The package includes two hardback books (one a new biography by Mozart scholar Cliff Eisen, one a 120,000-word series of essays and commentary from 30 additional scholars), five art prints, copies of Mozart's last authenticated portrait, a handwritten letter and score manuscripts; an updated Köchel catalogue and access to full scores and texts online.
Seriously, if you know someone who treasures Mozart, this is the box for them. It's available October 28 and can be bought at Amazon and explored further through this website.
Zubb says
Wow! I envy the people who have the time in their lives to listen to such collections. This is pretty impressive.
Kevin says
I'd like to borrow a copy from one of the many people who buy it to display in their summer oceanfront mansion. I doubt they'd miss it.
Michael Grabowski says
Thanks for the coverage of a classical collection like this!
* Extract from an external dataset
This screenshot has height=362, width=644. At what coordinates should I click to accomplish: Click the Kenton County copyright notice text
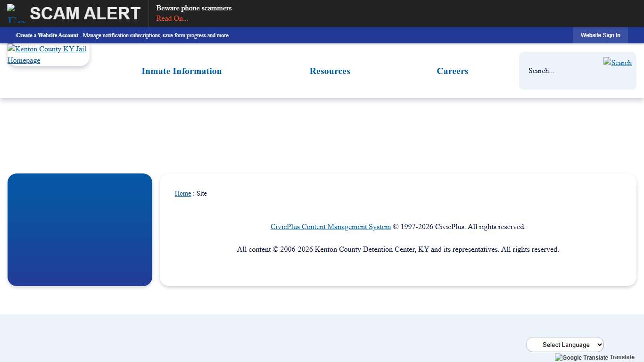click(398, 249)
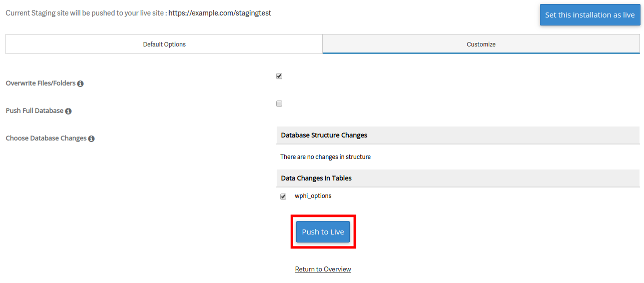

This one's a little much for me, but there are a lot of great affordable artist, composer, and label-oriented mega boxes (10-50+ discs at as little as $2 per CD) that are worth hearing about here.
Mark H. says
Even as the CD market seems to be fading, we are living in a golden age of large-scale, relatively inexpensive reissues. 200 CDs of Mozart. 100 CDs of Shakespeare. 60 CDs of remastered RCA Living Stereo albums. 50 CD sets of Christopher Hogwood's AAM. Wonderful times for lovers of classics.
peter wolf says
Massive is the word, 10 days of music! non stop playing!